Exercise goal: Write out the entries word for word, from the first line through the line containing "at (437, 182).". Include both of those lines.

A run of entries
####################
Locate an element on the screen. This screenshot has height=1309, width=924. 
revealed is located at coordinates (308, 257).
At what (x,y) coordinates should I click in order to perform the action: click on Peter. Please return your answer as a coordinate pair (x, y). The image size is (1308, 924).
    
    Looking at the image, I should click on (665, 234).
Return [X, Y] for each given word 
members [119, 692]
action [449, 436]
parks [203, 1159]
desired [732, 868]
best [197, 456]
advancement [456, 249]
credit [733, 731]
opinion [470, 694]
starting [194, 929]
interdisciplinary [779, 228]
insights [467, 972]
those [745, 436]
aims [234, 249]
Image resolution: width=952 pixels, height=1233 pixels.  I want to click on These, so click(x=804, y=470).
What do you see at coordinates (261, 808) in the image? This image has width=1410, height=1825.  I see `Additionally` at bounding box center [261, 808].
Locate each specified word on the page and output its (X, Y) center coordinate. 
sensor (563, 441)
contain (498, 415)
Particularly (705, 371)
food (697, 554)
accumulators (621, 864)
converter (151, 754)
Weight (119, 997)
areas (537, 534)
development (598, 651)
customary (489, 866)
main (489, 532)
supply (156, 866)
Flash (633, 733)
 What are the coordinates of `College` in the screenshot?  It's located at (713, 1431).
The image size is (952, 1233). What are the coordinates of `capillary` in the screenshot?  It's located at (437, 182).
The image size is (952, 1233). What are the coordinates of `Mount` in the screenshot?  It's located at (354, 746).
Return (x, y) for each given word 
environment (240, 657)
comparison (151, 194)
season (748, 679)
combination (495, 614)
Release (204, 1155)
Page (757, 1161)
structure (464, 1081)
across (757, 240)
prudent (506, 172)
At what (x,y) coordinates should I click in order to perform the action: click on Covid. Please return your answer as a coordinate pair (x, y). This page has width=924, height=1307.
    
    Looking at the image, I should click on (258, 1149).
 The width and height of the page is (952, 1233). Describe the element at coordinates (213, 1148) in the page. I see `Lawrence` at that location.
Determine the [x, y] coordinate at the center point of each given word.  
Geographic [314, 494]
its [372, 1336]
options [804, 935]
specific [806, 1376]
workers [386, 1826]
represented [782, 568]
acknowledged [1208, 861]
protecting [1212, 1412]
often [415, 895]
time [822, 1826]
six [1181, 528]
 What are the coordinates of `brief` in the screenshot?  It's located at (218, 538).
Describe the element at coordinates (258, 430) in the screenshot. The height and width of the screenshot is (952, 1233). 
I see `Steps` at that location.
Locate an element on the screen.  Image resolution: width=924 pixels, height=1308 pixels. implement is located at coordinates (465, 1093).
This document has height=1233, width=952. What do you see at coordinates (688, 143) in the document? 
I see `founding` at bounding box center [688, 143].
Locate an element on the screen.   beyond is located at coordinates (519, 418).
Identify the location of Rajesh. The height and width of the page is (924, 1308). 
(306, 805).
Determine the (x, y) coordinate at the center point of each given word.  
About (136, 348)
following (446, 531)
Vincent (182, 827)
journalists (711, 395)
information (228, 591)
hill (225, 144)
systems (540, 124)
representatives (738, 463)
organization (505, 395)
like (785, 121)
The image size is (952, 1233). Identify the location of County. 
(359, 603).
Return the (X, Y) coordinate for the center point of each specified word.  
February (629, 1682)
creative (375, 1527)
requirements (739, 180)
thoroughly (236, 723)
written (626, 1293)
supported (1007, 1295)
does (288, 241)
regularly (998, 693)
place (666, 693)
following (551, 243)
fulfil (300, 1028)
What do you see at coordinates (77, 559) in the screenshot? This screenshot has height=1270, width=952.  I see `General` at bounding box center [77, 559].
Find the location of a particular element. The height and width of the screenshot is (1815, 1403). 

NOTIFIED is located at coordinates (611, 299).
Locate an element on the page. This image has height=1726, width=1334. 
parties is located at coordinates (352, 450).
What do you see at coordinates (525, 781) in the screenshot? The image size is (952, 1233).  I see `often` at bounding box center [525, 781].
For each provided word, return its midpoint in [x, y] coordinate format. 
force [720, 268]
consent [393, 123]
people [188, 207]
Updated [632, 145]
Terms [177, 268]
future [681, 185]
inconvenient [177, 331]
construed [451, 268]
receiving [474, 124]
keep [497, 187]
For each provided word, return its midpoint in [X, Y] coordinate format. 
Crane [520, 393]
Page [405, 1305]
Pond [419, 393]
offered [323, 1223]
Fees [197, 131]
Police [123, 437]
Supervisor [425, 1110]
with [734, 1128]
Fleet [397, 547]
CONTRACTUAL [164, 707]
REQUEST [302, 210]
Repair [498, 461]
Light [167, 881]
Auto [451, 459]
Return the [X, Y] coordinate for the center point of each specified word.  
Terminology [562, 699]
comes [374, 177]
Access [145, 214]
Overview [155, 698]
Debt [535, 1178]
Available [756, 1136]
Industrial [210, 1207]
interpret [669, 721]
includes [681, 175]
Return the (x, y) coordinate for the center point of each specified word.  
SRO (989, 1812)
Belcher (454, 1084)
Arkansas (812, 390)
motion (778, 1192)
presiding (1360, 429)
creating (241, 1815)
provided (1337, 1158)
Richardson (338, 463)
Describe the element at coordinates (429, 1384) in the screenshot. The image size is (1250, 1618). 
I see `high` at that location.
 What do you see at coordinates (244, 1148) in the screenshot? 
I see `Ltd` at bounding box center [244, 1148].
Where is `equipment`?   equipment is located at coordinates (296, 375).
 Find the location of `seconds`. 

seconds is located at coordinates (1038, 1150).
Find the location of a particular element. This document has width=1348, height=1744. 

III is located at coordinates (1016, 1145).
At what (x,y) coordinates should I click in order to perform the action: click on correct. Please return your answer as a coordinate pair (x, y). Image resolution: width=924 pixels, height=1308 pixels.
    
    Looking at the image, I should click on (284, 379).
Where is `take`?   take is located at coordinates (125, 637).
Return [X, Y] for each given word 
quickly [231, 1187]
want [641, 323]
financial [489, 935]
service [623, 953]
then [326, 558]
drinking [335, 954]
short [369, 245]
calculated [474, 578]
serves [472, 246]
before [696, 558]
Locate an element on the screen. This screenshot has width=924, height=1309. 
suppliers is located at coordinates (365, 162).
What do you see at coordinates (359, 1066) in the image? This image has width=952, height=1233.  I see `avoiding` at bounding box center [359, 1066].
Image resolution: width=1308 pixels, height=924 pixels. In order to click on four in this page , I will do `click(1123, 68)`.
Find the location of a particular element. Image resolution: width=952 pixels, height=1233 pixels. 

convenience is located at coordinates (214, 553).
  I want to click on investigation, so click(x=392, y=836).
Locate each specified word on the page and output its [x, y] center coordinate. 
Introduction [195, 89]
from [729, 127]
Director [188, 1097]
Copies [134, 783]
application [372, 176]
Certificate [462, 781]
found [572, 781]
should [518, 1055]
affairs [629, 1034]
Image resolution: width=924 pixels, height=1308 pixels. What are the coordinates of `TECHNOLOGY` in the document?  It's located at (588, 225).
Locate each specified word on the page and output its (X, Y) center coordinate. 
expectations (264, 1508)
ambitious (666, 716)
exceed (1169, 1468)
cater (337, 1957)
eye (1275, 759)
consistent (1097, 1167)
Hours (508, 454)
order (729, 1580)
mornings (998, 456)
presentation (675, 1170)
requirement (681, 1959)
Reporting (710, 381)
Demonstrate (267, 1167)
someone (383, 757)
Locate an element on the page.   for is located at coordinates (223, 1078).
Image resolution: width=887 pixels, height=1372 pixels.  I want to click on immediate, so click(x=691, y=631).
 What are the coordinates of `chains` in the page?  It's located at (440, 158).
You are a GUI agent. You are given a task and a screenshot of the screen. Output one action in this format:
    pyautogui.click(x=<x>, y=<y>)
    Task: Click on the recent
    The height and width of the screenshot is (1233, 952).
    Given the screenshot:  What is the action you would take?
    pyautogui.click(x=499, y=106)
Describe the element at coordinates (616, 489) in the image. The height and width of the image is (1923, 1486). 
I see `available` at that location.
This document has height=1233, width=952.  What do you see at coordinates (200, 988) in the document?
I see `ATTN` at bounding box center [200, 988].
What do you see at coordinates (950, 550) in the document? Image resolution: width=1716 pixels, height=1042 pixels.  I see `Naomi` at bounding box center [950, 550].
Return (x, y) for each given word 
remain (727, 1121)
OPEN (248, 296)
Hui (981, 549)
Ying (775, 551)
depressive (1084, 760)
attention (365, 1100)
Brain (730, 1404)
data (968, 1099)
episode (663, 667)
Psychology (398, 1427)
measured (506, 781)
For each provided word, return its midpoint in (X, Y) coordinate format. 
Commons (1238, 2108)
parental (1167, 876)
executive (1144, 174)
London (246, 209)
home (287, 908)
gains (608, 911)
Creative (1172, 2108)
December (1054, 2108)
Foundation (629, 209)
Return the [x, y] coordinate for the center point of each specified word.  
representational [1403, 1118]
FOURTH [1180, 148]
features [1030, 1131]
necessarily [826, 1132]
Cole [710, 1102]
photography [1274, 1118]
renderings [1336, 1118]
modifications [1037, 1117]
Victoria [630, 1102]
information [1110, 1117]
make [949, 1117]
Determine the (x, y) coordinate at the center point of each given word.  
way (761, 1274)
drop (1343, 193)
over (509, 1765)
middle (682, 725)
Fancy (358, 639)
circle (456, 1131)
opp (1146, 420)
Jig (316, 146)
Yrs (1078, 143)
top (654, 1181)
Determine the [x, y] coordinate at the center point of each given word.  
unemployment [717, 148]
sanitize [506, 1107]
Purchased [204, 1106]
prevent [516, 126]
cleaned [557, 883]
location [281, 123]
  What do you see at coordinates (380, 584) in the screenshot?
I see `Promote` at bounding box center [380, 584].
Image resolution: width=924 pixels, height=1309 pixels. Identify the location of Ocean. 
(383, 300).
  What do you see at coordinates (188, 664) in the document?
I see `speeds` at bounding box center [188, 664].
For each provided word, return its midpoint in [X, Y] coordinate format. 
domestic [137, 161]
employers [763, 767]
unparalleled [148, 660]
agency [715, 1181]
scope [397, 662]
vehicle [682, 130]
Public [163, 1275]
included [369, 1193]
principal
####################
The response:
Locate an element on the screen. This screenshot has height=1309, width=924. 
revealed is located at coordinates (308, 257).
At what (x,y) coordinates should I click in order to perform the action: click on Peter. Please return your answer as a coordinate pair (x, y). The image size is (1308, 924).
    
    Looking at the image, I should click on (665, 234).
Return [X, Y] for each given word 
members [119, 692]
action [449, 436]
parks [203, 1159]
desired [732, 868]
best [197, 456]
advancement [456, 249]
credit [733, 731]
opinion [470, 694]
starting [194, 929]
interdisciplinary [779, 228]
insights [467, 972]
those [745, 436]
aims [234, 249]
Image resolution: width=952 pixels, height=1233 pixels.  I want to click on These, so click(x=804, y=470).
What do you see at coordinates (261, 808) in the image? This image has width=1410, height=1825.  I see `Additionally` at bounding box center [261, 808].
Locate each specified word on the page and output its (X, Y) center coordinate. 
sensor (563, 441)
contain (498, 415)
Particularly (705, 371)
food (697, 554)
accumulators (621, 864)
converter (151, 754)
Weight (119, 997)
areas (537, 534)
development (598, 651)
customary (489, 866)
main (489, 532)
supply (156, 866)
Flash (633, 733)
 What are the coordinates of `College` in the screenshot?  It's located at (713, 1431).
The image size is (952, 1233). What are the coordinates of `capillary` in the screenshot?  It's located at (437, 182).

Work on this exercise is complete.